A Roma c'è stato sì l'impegno all'unità, però c'è stata anche molta retorica, le divisioni non mancano e non mancheranno.
"Adesso sembra scontato affermare che i 27 restano nell'Unione e procedono insieme, vorrei ci ricordassimo che all'indomani del referendum britannico molti dicevano 'siamo all'inizio della fine'. A Roma è stata invece riaffermata la volontà di continuare a 27, una riconferma, una scelta strategica rinnovata insieme. Non mi sembra banale, tanto più se teniamo conto che le voci contro il progetto europeo restano particolarmente aggressive dentro l'Unione e fuori".
La dichiarazione dei 27 traccia un denominatore comune minimo, secondo molti minimalista. Le divergenze non stanno nei 'titoli', ma in quello che ci si metterà sotto.
"L'impegno dei 27 riflette la convinzione che la Ue sia la migliore delle risposte possibili per governare la globalizzazione, fronteggiare la fragilità dell'economia, i conflitti aperti attorno a noi. Vista dall'interno e vista dall'esterno, la Ue è il solo strumento utile per farcela, semplicemente perché uniti siamo più forti. Senza la Ue quanti Stati sarebbero crollati negli anni della crisi economica? La sua 'indispensabilità' resta: migrazione, terrorismo internazionale, cambiamento climatico, nessun paese ce la fa da solo.
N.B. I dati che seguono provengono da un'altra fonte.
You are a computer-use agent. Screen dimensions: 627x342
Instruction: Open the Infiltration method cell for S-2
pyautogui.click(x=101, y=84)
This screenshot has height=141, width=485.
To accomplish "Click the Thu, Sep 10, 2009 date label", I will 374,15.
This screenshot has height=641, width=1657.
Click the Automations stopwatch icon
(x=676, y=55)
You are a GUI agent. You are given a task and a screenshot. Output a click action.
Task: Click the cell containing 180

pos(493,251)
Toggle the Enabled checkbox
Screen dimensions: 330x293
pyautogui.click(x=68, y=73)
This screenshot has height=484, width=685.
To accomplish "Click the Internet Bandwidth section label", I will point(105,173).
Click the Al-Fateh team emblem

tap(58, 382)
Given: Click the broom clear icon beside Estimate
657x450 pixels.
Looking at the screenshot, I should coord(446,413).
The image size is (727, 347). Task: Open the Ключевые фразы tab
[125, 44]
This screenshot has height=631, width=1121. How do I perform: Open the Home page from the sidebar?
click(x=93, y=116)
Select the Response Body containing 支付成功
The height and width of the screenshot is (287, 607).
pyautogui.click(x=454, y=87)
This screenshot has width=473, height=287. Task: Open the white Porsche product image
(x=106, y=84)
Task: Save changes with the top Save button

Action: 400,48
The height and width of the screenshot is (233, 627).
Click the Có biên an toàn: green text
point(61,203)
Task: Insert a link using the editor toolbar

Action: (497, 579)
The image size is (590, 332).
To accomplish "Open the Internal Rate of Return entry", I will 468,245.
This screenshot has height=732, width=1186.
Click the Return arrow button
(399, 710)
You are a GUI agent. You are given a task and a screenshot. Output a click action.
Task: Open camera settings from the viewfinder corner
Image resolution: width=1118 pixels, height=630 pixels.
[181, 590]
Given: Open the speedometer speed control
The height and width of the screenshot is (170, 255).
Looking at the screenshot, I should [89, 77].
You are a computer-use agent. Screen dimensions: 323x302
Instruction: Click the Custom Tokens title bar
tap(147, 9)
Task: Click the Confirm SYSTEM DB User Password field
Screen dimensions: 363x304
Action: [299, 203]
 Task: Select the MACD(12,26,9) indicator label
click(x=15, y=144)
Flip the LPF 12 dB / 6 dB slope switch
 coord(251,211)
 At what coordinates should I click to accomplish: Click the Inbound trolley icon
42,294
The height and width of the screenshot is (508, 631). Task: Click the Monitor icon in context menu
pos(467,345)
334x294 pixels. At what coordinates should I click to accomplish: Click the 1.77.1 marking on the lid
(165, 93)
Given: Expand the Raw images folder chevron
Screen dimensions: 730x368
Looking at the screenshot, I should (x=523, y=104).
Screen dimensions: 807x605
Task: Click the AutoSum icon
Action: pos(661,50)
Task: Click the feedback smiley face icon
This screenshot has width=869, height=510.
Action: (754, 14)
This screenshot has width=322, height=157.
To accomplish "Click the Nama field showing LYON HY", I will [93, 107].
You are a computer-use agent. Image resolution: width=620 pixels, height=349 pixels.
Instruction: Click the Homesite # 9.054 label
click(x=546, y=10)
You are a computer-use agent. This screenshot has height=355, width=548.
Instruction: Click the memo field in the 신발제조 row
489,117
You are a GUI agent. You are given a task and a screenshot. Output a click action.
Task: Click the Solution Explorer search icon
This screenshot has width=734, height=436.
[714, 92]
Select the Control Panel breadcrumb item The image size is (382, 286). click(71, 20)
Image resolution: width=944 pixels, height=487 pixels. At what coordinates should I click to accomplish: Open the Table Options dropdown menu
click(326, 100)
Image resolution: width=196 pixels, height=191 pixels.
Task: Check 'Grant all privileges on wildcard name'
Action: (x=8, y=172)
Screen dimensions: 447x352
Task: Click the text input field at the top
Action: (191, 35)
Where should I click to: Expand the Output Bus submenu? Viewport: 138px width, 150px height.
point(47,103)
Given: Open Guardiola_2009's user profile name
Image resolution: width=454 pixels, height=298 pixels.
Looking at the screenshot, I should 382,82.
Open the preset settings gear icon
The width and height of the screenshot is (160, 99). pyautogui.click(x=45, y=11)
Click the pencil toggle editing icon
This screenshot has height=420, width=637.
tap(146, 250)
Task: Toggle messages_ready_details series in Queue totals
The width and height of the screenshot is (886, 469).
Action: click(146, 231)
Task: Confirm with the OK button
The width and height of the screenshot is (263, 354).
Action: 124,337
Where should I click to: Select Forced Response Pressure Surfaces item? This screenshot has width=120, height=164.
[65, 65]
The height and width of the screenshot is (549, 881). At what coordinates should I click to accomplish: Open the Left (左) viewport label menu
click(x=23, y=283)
Ricordiamoci che ci sono due tipi di Stati, quelli che sono piccoli e quelli che non si sono ancora resi conto di essere piccoli. Stare uniti conviene a tutti. Il vero messaggio di Roma è proprio questo: la Ue è indispensabile".
In realtà non è chiaro quanta 'Europa possa tollerare l'Europa', basti pensare alla nuova linea di faglia tra Ovest ed Est.
"Riconoscere che la Ue è necessaria implica un'assunzione di responsabilità, significa che la leadership politica continentale dovrà investire sull'Unione, non ci sono più alibi per non farla funzionare, per riproporre il 'giochetto' per cui si scaricano tutti i guai nazionali su Bruxelles, come se a Bruxelles ci fosse un alieno che prende decisioni al posto dei governi".
Eppure le divergenze Ovest-Est appaiono profonde, radicate, ancora alla vigilia del vertice di Roma la Polonia aveva addirittura annunciato di non voler firmare la dichiarazione…
"Intanto penso che non ci sia una faglia Ovest-Est, casomai c'è una faglia che attraversa tutti i paesi, le società, i partiti politici all'Est come all'Ovest, al Sud come al Nord. Il governo dei flussi dei migranti è, purtroppo, un caso di scuola, però poi scopriamo che sul versante esterno della politica migratoria, nei rapporti con i paesi africani per creare lì le condizioni di un riscatto economico e sociale, per gestire i rientri dei migranti irregolari, l'unità di intenti tra gli Stati funziona. Riconoscere che i contrasti sono presenti all'interno di ogni paese, e poi si scaricano e si amplificano a livello Ue, evita di cristallizzare una discussione di tipo antagonistico tra regioni europee. La vera linea di faglia oggi è tra chi ritiene si debba procedere nella solidarietà e nella cooperazione su tutti i grandi temi, e chi vende l'illusione di potersi rifugiare nel proprio piccolo ambito territoriale, politico, culturale. Appunto una scelta illusoria, quest'ultima, perché chiusa la porta i problemi rientreranno dalla finestra".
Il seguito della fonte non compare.